## Work required
Rewrite the items from the line with "Where should I click to: Expand" up to and including the line with "pyautogui.click(x=117, y=551)", replacing "magnifier" with "search" and keeping everything else the same.

## Records for this task
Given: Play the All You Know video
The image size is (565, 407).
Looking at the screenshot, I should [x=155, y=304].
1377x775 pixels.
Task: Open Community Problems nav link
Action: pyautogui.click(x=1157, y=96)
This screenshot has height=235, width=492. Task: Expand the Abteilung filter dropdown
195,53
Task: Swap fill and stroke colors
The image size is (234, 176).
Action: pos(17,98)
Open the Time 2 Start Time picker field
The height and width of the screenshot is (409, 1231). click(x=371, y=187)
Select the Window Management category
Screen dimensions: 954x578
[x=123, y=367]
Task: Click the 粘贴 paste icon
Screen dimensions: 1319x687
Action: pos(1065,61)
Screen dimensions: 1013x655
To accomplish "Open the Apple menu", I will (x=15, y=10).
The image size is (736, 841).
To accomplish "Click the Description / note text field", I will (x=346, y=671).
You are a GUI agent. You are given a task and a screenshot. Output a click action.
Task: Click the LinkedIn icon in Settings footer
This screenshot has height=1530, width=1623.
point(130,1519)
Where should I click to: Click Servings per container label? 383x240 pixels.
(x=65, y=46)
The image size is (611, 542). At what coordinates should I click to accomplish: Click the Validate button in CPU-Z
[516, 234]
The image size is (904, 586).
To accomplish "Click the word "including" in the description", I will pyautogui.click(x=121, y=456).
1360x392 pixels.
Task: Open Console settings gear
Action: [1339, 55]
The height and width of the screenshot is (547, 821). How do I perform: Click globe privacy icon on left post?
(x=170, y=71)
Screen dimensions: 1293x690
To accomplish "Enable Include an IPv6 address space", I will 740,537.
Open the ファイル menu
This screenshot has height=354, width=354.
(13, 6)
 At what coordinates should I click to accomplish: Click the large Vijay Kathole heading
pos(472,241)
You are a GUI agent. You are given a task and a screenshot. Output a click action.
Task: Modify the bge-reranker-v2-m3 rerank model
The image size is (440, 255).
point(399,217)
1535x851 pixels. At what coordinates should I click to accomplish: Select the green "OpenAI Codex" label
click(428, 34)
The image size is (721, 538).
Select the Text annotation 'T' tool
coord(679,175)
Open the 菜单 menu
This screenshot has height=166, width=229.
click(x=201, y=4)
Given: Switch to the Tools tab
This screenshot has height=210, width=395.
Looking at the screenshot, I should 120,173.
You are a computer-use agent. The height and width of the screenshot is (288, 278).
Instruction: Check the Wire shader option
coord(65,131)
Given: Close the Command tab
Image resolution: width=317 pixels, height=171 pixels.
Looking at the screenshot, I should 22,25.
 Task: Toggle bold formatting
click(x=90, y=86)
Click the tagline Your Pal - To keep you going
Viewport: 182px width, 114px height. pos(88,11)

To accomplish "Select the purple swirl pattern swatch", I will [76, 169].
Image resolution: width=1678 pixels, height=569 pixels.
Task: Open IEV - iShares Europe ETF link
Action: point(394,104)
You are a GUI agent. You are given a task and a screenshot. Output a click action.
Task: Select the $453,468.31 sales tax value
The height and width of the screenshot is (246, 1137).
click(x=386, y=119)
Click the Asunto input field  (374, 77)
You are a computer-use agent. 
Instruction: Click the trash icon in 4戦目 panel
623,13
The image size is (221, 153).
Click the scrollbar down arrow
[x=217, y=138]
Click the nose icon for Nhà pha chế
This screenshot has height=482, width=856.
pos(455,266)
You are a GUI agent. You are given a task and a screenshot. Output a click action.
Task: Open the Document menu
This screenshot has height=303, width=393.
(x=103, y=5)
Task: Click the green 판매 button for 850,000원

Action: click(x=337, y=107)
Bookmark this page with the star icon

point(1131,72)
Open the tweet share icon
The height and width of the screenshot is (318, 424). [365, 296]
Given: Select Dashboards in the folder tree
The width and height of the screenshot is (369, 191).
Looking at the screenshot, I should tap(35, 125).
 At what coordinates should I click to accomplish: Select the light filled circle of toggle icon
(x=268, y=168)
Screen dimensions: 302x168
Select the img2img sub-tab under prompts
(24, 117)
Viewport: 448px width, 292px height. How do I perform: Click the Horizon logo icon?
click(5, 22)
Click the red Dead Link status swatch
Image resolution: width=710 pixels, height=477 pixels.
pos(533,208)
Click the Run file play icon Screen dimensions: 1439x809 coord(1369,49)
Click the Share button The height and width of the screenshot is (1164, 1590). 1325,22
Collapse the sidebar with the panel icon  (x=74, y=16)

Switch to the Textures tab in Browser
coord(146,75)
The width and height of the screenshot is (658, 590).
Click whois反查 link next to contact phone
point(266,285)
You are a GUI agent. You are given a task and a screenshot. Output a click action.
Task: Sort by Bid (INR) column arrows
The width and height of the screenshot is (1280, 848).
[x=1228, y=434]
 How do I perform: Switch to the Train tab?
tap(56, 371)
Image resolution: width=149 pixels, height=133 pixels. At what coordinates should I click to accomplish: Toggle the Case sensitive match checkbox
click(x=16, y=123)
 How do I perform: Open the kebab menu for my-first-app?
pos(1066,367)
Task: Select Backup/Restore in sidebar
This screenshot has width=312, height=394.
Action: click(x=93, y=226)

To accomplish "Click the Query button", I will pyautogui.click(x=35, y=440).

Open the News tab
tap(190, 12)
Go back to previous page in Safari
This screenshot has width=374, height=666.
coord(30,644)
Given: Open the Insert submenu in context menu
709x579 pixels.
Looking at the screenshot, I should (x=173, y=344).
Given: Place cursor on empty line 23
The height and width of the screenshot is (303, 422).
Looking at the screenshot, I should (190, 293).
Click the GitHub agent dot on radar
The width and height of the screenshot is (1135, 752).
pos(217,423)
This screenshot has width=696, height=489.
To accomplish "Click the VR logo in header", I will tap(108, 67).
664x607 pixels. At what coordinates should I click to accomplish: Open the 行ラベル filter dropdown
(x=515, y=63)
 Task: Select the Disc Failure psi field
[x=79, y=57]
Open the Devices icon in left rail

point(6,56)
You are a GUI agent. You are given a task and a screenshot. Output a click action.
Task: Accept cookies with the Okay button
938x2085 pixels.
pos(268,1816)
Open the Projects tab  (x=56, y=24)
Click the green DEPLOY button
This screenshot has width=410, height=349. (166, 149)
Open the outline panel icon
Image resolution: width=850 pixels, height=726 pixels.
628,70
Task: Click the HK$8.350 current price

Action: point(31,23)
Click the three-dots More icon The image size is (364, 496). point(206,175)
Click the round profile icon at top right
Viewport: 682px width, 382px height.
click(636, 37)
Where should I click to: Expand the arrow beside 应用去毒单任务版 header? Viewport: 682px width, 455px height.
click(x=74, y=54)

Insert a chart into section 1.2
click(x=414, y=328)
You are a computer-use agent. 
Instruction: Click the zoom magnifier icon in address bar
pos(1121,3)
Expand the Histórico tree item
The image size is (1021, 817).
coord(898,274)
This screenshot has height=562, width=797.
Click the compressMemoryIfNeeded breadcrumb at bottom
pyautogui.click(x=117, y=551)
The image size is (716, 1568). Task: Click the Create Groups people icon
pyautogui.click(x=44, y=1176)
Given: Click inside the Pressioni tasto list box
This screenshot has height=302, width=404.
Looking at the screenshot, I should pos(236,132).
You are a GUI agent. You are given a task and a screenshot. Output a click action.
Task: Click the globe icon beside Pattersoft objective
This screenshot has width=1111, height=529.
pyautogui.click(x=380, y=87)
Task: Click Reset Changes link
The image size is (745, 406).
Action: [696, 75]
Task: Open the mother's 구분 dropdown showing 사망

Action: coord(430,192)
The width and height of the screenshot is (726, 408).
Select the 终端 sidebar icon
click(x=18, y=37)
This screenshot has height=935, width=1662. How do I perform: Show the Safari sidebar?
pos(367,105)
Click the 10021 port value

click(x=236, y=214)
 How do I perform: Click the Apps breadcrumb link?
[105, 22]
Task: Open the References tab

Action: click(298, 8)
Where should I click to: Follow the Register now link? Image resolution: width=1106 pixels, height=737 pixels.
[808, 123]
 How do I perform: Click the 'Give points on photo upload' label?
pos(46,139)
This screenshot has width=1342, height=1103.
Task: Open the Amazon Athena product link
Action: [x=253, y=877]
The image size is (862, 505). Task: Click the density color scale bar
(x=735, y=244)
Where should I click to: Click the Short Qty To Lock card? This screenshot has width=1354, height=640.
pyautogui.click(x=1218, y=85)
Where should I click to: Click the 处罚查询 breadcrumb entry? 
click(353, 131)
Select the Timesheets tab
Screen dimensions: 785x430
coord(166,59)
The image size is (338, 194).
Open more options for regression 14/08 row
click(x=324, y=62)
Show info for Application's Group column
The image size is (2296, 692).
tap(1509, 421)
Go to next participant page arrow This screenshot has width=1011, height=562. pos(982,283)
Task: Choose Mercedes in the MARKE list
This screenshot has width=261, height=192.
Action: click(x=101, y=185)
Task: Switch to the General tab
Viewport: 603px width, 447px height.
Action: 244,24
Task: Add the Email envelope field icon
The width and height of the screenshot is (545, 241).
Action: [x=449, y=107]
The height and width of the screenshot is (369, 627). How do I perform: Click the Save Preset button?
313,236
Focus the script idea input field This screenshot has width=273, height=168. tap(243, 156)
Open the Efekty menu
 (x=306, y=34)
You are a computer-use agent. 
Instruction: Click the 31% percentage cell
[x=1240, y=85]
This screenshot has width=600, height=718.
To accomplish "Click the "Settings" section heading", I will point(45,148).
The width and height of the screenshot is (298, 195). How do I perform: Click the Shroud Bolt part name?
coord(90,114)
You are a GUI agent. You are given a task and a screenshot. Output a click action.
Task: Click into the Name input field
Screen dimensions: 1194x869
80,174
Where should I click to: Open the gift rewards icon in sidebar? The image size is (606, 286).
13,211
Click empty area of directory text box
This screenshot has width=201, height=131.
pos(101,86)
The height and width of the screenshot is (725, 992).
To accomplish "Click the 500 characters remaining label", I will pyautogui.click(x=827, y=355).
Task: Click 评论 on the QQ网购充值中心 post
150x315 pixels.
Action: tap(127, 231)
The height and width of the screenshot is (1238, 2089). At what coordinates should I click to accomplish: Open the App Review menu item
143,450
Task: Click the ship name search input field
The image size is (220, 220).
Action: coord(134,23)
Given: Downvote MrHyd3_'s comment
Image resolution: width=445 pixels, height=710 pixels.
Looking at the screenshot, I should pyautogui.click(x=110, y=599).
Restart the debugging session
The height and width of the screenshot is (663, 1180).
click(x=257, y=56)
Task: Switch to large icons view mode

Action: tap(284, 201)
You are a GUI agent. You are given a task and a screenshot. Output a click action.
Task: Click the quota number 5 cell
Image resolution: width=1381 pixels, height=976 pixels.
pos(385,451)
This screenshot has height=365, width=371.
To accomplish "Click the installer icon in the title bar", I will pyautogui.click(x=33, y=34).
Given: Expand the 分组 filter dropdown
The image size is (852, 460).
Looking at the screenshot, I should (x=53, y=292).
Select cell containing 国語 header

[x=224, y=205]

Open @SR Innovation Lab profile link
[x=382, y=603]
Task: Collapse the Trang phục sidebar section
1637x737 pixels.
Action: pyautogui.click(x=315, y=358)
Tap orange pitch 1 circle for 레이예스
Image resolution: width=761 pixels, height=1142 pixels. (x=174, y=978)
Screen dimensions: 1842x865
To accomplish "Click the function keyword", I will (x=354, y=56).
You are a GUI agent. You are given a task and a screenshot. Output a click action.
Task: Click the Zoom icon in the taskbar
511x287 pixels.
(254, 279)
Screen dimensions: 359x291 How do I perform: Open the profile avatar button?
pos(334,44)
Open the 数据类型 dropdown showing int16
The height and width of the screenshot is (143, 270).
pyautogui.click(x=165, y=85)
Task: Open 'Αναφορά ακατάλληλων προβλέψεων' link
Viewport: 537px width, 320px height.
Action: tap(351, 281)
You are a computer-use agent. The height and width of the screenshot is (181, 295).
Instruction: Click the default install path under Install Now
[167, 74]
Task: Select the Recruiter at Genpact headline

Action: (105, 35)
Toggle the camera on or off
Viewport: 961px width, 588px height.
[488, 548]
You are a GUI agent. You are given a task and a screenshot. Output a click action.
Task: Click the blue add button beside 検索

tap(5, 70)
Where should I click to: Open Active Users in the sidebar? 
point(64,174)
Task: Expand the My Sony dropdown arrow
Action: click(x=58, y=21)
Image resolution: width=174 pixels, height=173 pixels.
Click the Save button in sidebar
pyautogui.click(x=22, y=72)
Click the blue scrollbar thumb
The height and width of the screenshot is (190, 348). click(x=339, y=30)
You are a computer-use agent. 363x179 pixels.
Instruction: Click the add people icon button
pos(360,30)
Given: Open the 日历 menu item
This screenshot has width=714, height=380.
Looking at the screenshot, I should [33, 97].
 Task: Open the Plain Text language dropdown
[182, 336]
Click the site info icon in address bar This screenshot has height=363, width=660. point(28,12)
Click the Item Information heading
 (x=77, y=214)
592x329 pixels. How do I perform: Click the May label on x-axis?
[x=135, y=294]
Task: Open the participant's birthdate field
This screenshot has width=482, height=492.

## Solution below
Where should I click to: Expand the arrow beside 应用去毒单任务版 header? Viewport: 682px width, 455px height.
click(x=74, y=54)

Insert a chart into section 1.2
click(x=414, y=328)
You are a computer-use agent. 
Instruction: Click the zoom search icon in address bar
pos(1121,3)
Expand the Histórico tree item
The image size is (1021, 817).
coord(898,274)
This screenshot has height=562, width=797.
Click the compressMemoryIfNeeded breadcrumb at bottom
pyautogui.click(x=117, y=551)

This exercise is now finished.